本文:
------------------------------------------------

そこで、本実施形態では、図2の運転曲線21に示すような運行を行う。すなわち運転開始時(加速時または力行時)には、高効率の電力変換器4により、通常の運転曲線20のよりも速い加速度で加速し、高速運行状態(一定速度)に達すると定速走行に移る。
そして、制御部5は、高速運行状態(一定速度)から減速を開始するタイミングを決定し、そのタイミングで、まず初めに惰行開始指令(第1減速開始指令信号)を運転台の表示部6へ出力する。
運転席にいる運転士が運転台の表示部6に表示された内容を確認し、ブレーキノッチの操作を行うことで、その操作の指示を制御部5が受け取り、電力変換部4を制御することで、図2のポイント22で惰行運転が開始される。
その後、制御部5は、惰行運行開始からある程度速度が落ちた段階で制動を開始するタイミングを決定し、そのタイミングで制動開始指令信号(第2減速開始指令信号)を運転台の表示部6へ出力する。
運転席にいる運転士が上記同様に運転台の表示部6に表示された内容を確認し、ブレーキノッチの操作を行うことで、その操作の指示を制御部5が受け取り、電力変換部4を制御することで、図2のポイント23で制動(回生)が開始され、これにより電力変換器4の最大回生電力を制限する。
制動開始指令信号(第2減速開始指令信号)に含まれる指令値は例えばマスターコントローラーのノッチの段数であり、例えばB4以下などである。

------------------------------------------------

作業内容:
1. 減速制御の文章について、次の問いに答えてください。
(a) 惰行運転が開始されるのは、図2のどのポイントですか。
(b) 制動開始指令信号は、括弧内で何と言い換えられていますか。
(c) 制動開始指令信号に含まれる指令値について、ノッチの段数の例として挙げられている値は何ですか。
2. 減速制御の文章の最後の文に続けて、その先を書き進めてください。
この後に続く行は、作業には使いません。

提供資料:

------------------------------------------------

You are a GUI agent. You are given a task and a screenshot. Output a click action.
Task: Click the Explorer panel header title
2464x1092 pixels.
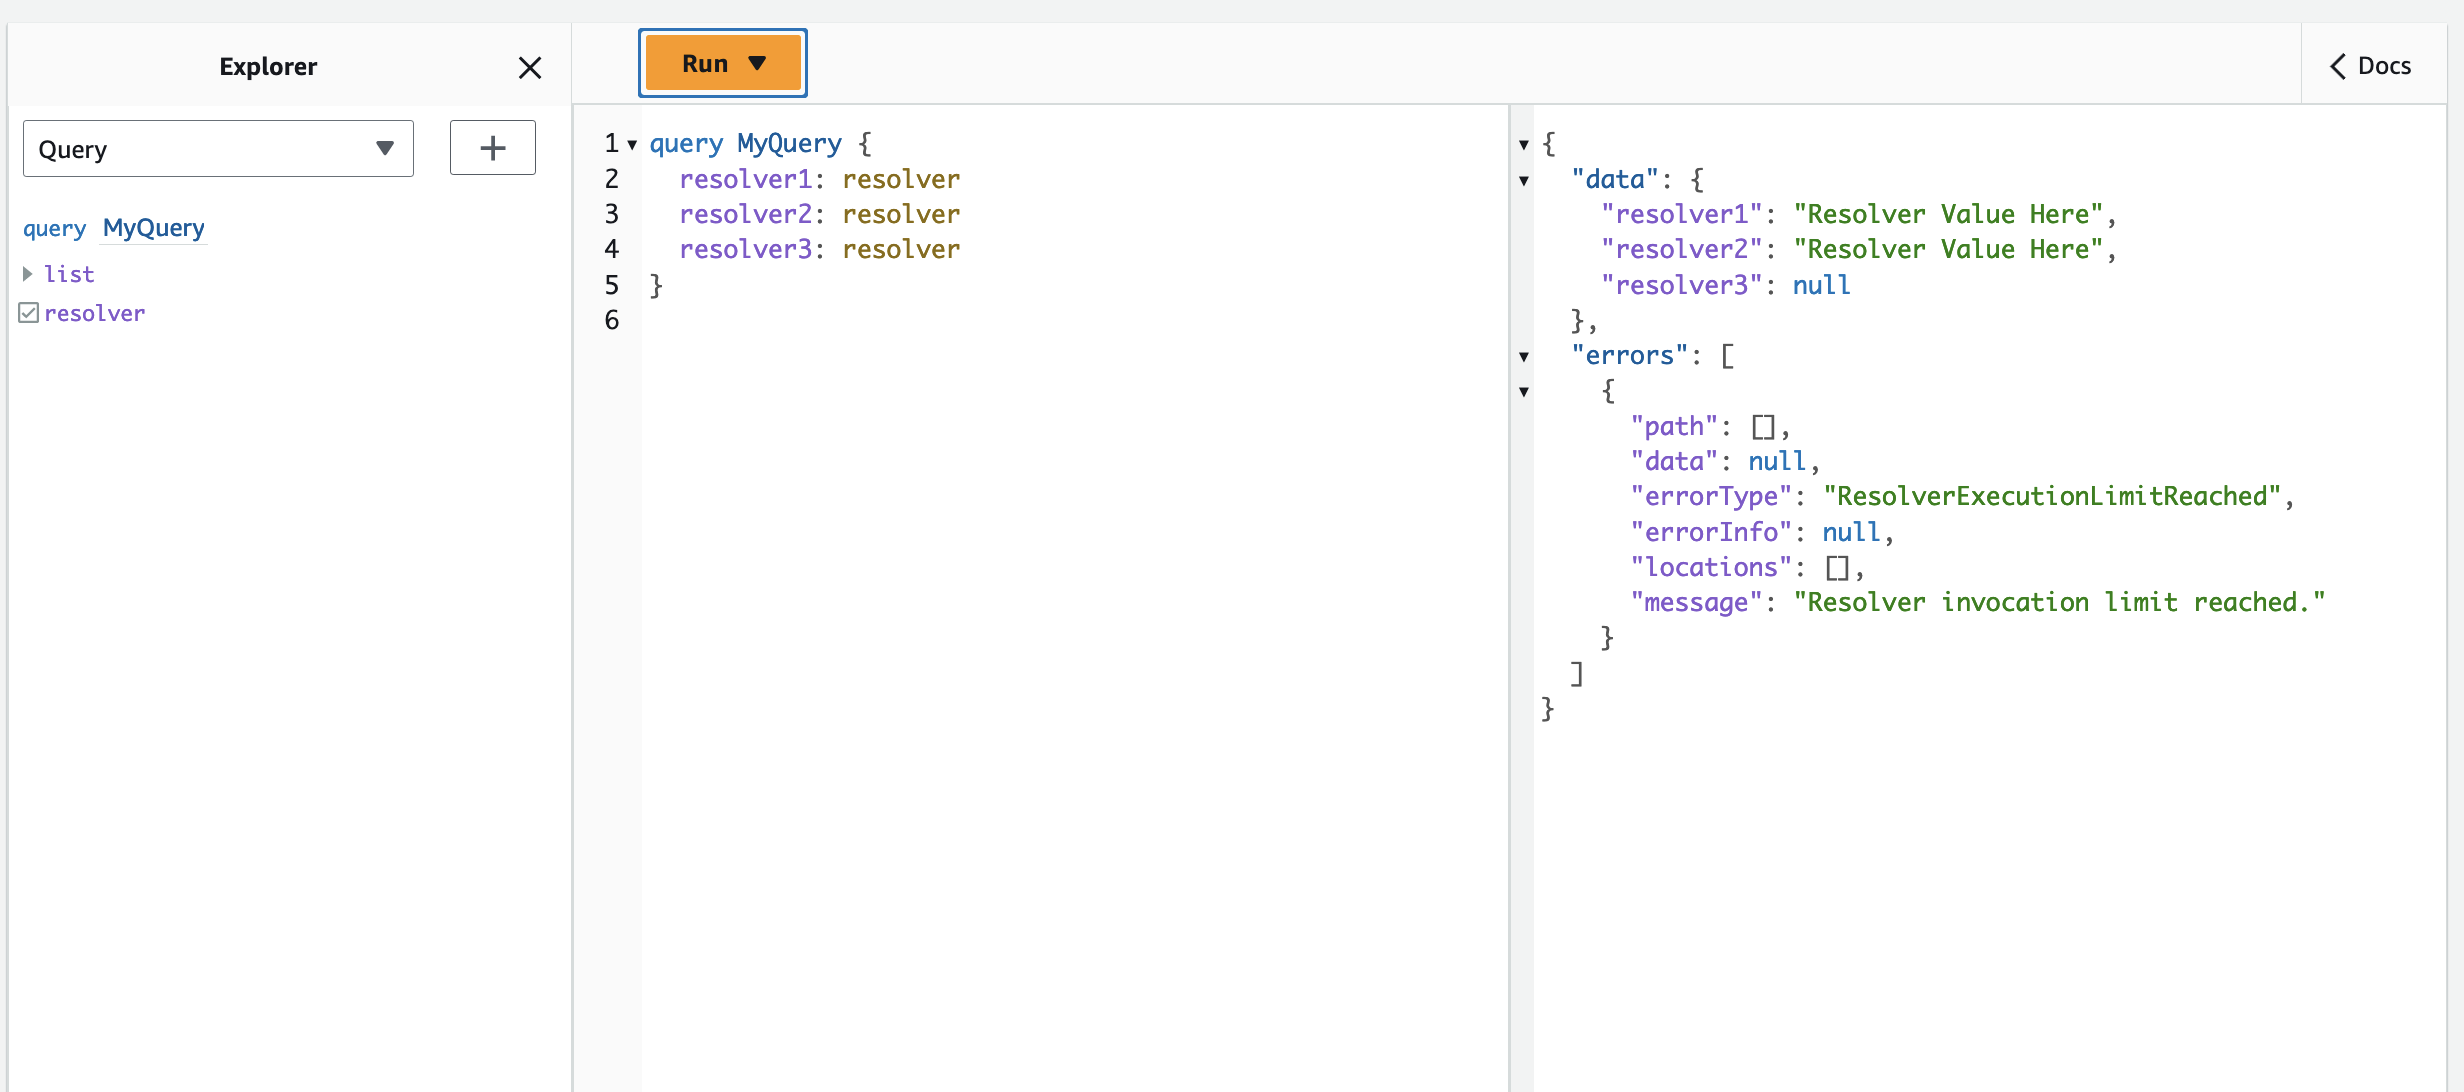[267, 66]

------------------------------------------------

設問別解答:
1.
(a) ポイント22
(b) 第2減速開始指令信号
(c) B4以下

2.
このように制御部5は、運転士(オペレータ)への指令を運転台に設置された表示部6に出力し、運転士が表示部6の表示内容(ブレーキノッチの段数:B4)を確認して、運転席に設置されたブレーキノッチの操作量をその指示値の範囲内に制限する。
この他、制御部5自体が例えば自動列車制御装置やTCMSであれば、最大トルクや編制限速度を制限するよう電力変換部4を制御してもよい。指令値そのものは、例えば予め行ったシミュレーション結果から、回生失効の増加につながらない編成最大回生電力や減速度を算出し、算出した編成最大回生電力や減速度の値を基に減速開始指令を出力する。
当然ながら、き電線2の配置状況(架線構成)や列車の運行ダイヤ(運行状況)に依存して負荷分布が時系列に変化する。このことから、制御部5は指令の最大リミット値を時間に応じて変化させたり、また当該編成の列車が走行する位置(運行ダイヤによって同じ地点を通過する列車が増えたり減ったりするため)に応じて変化させる。
後者については、運行間隔が短い(列車密度の高い)都心部と、運行間隔が長い(列車密度の低い)郊外では、回生電力を受け止める負荷の存在確率が異なるからである。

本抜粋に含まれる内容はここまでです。